(Dataset entries)
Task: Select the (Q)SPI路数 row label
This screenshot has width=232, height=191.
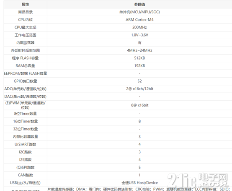Action: 25,167
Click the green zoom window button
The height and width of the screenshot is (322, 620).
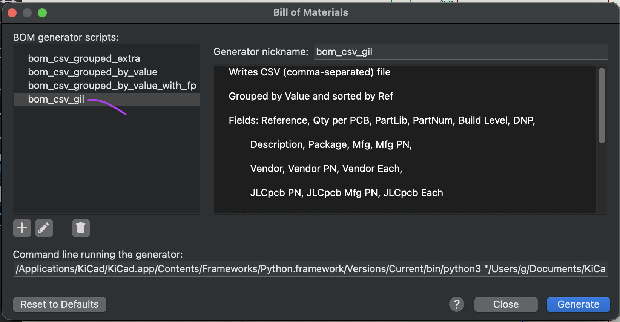coord(42,13)

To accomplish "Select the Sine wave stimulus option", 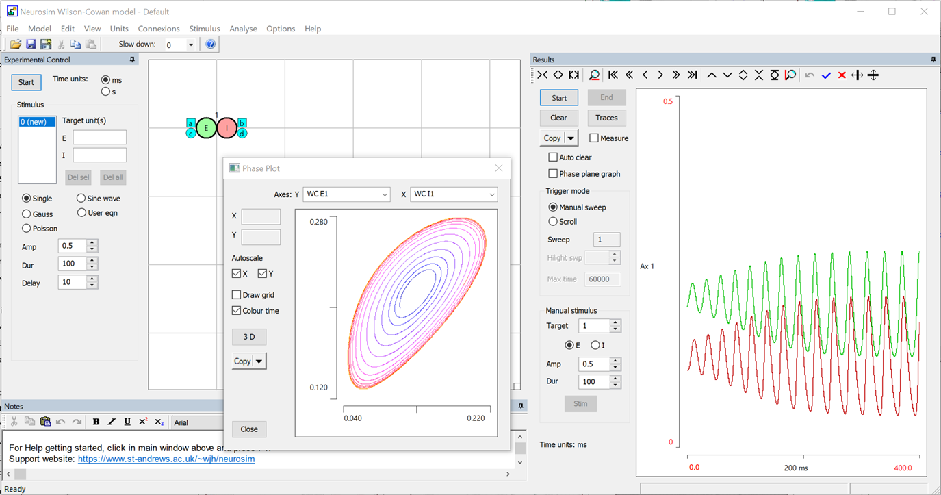I will 82,199.
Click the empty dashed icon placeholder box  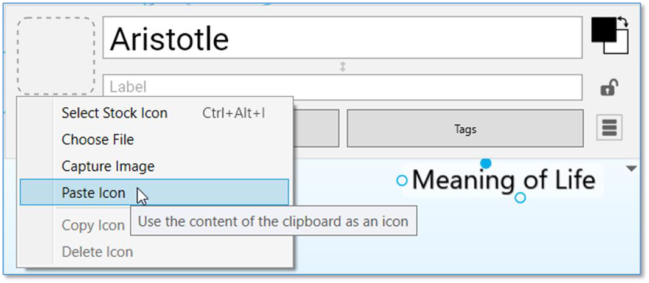tap(56, 55)
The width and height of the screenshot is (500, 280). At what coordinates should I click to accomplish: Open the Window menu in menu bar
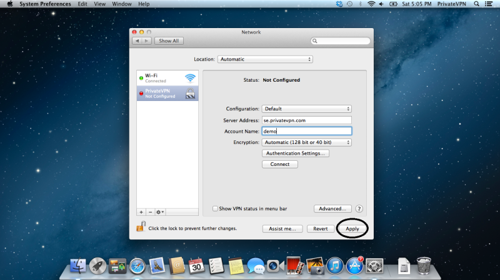click(x=121, y=4)
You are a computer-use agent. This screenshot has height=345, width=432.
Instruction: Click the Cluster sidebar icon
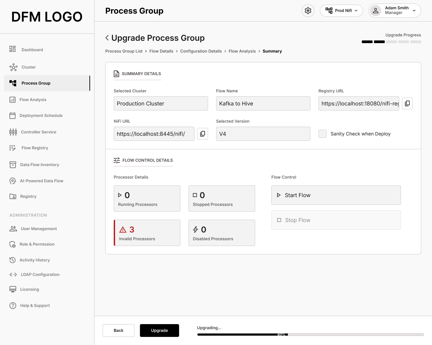(14, 67)
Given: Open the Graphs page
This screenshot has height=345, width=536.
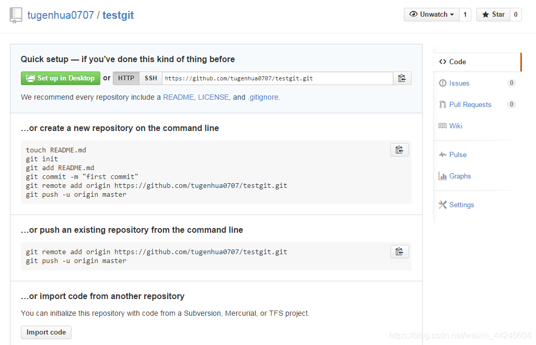Looking at the screenshot, I should (460, 176).
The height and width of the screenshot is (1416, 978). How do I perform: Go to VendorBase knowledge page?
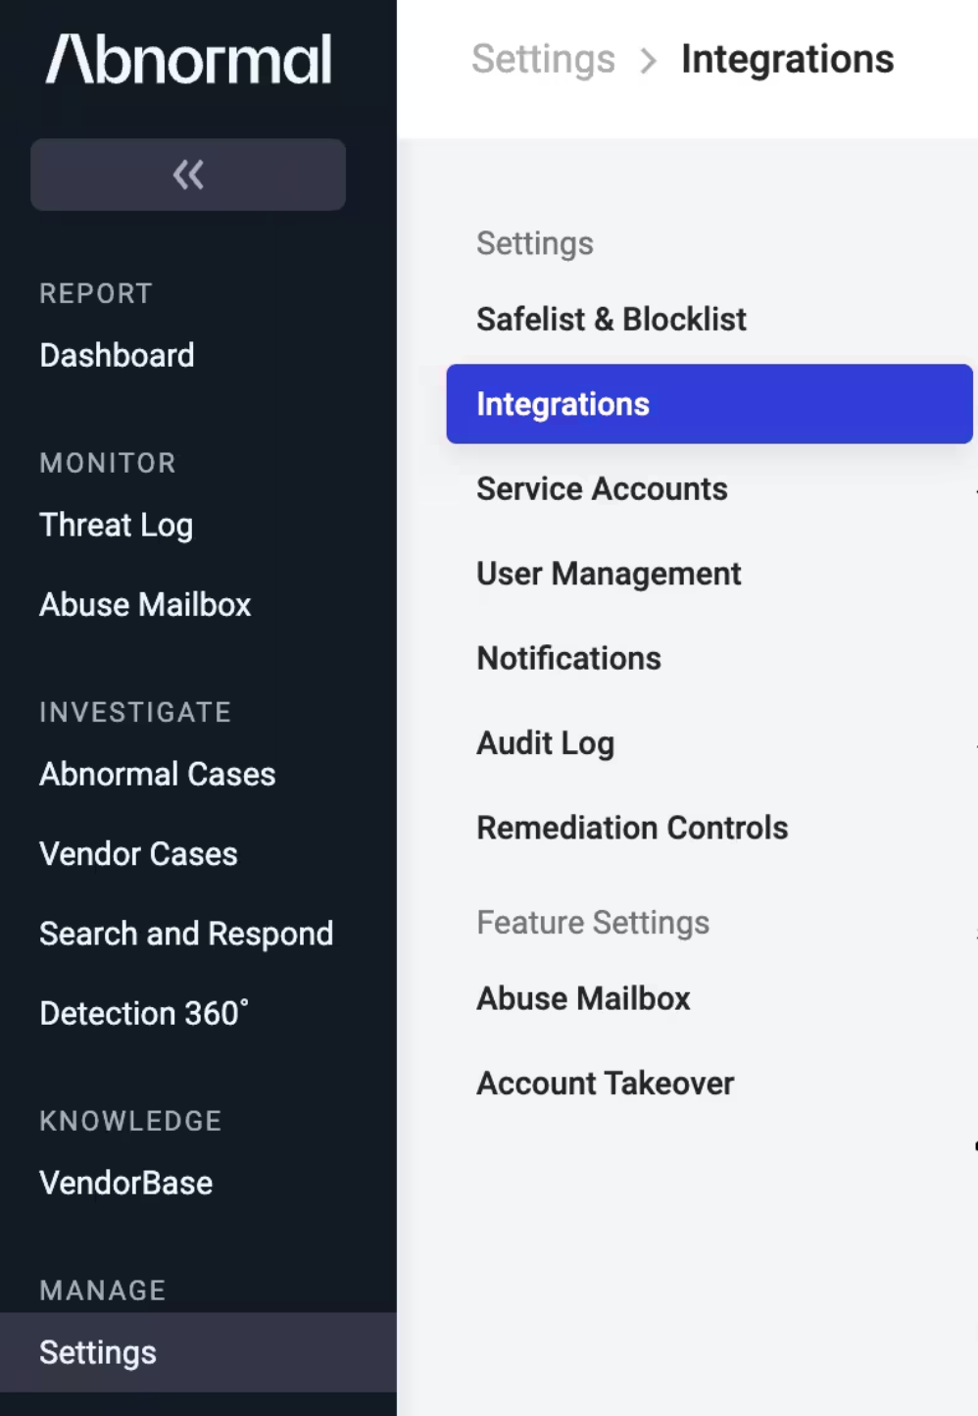coord(125,1183)
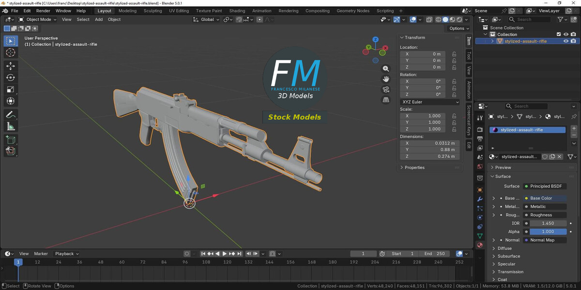Switch to orthographic/perspective grid icon
This screenshot has height=290, width=581.
pyautogui.click(x=386, y=100)
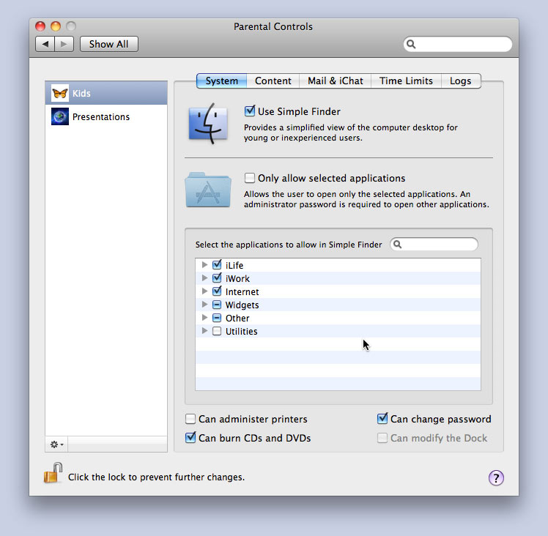Enable Can administer printers option
Screen dimensions: 548x536
[x=190, y=420]
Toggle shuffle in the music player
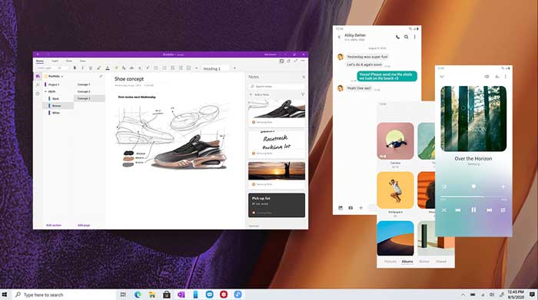Viewport: 538px width, 300px height. [x=444, y=210]
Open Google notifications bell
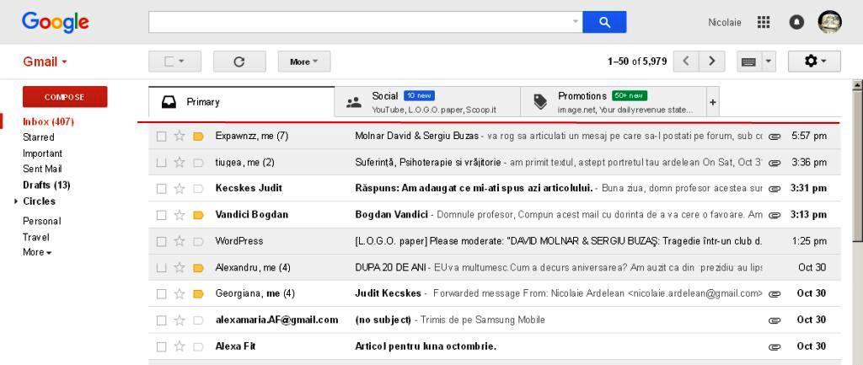863x365 pixels. [x=796, y=22]
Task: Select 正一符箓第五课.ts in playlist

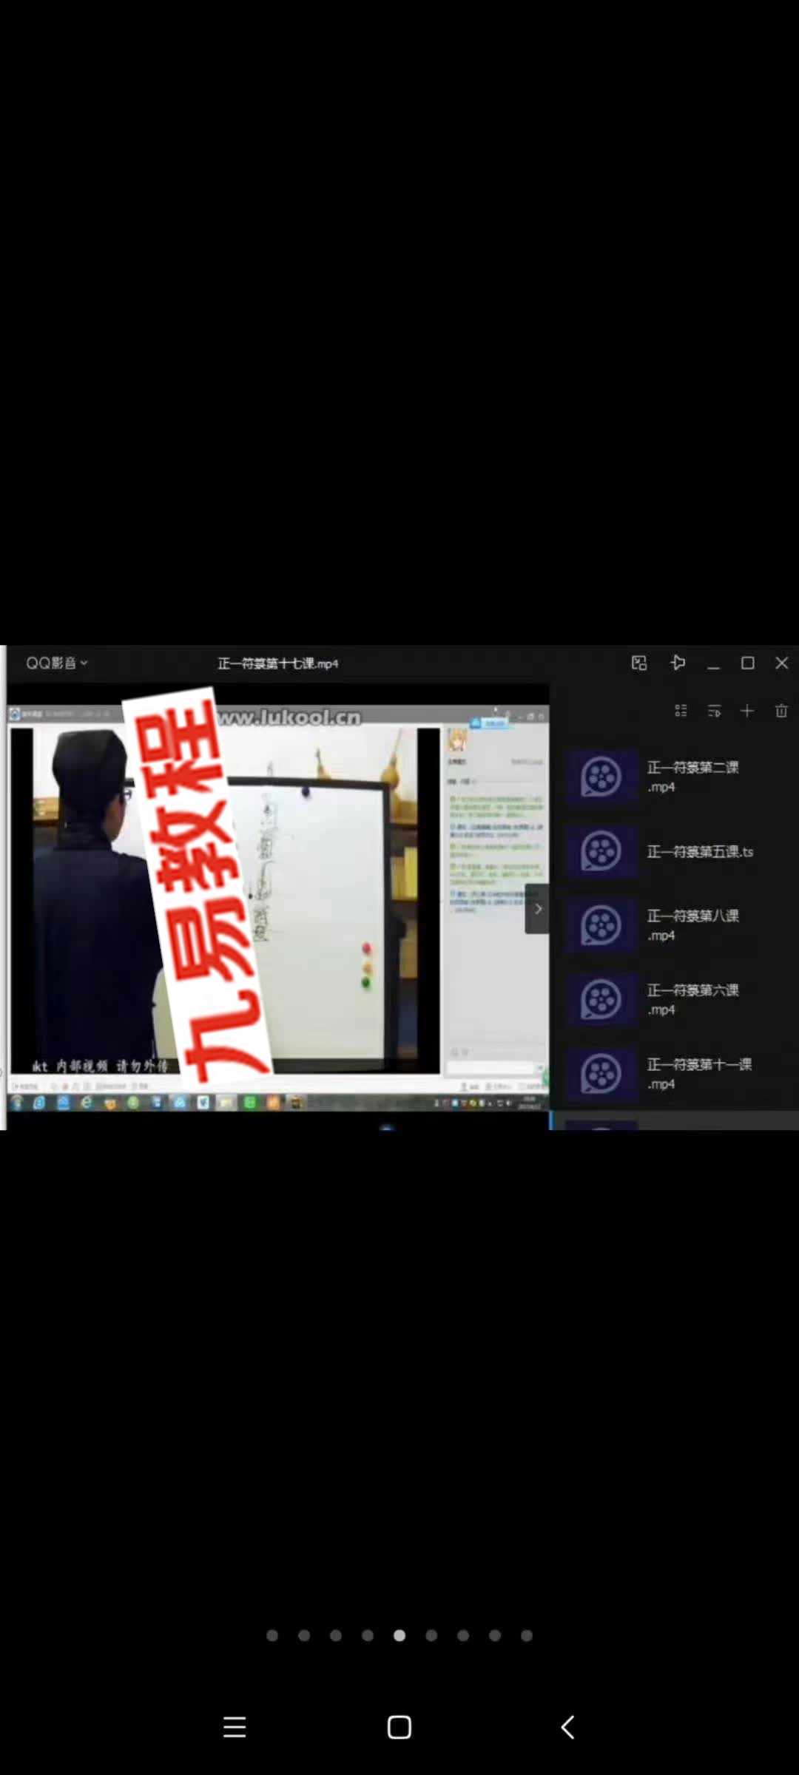Action: click(x=677, y=851)
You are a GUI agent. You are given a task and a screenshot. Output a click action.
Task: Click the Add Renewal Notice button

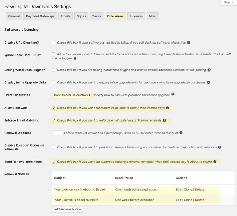coord(67,209)
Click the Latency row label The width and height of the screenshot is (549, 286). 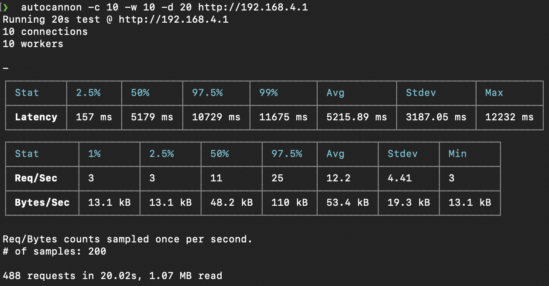point(36,117)
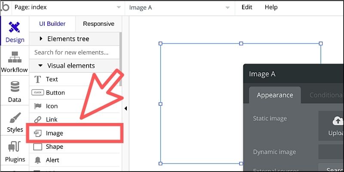Screen dimensions: 344x172
Task: Open the Styles brush icon
Action: pos(15,118)
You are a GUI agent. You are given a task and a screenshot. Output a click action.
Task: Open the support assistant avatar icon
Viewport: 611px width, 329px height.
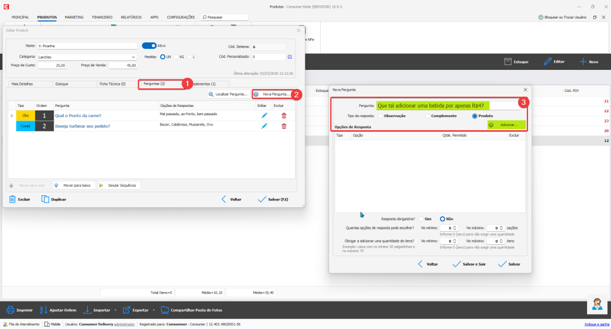(597, 304)
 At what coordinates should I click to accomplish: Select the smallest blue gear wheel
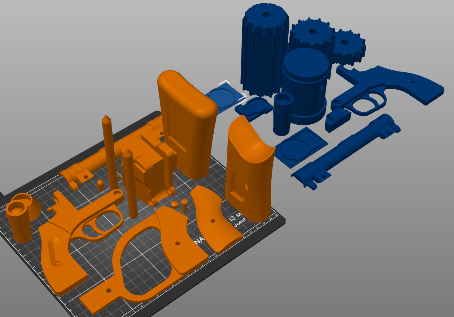(348, 47)
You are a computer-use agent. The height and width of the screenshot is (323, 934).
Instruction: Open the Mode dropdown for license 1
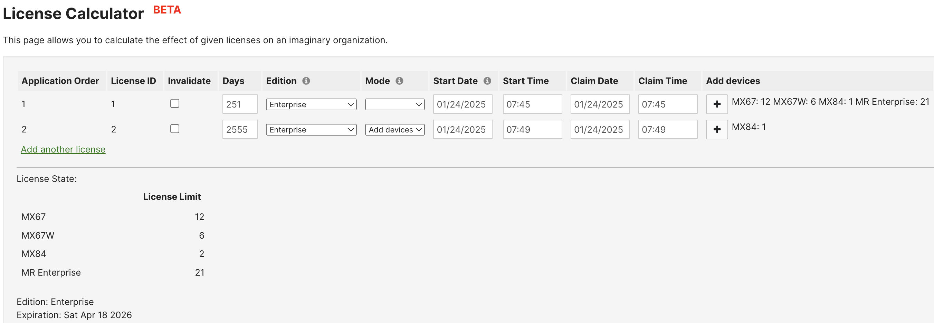[394, 104]
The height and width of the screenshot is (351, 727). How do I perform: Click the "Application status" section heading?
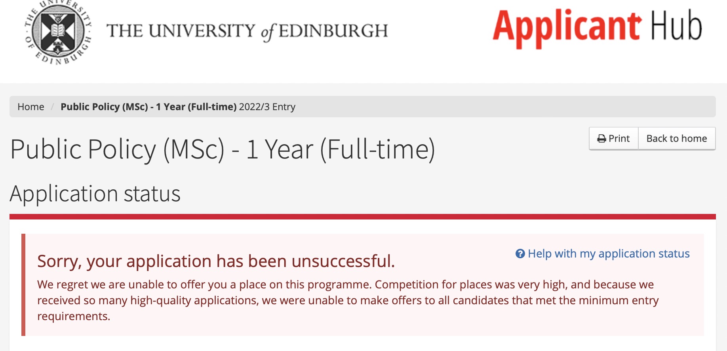coord(95,194)
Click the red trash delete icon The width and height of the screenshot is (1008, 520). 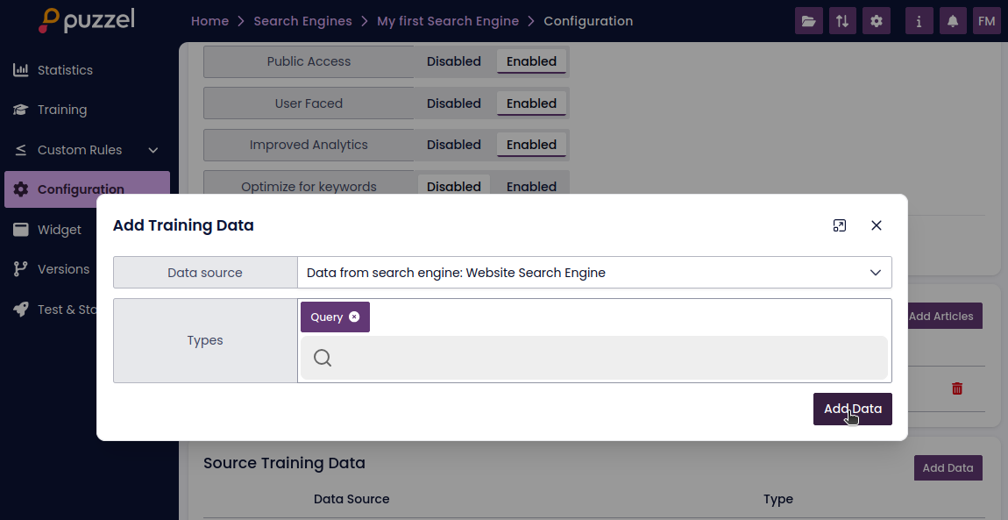[957, 388]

ACTIVITY – When a line contains the string "agent", copy it from the records.

SOLUTION TO THE PROBLEM –
You are a computer-use agent. This screenshot has height=345, width=432.
You are a GUI agent. You are given a task and a screenshot. Output a click action.
You are a GUI agent. You are given a task and a screenshot. Output a click action.
You are a computer-use agent. The height and width of the screenshot is (323, 934).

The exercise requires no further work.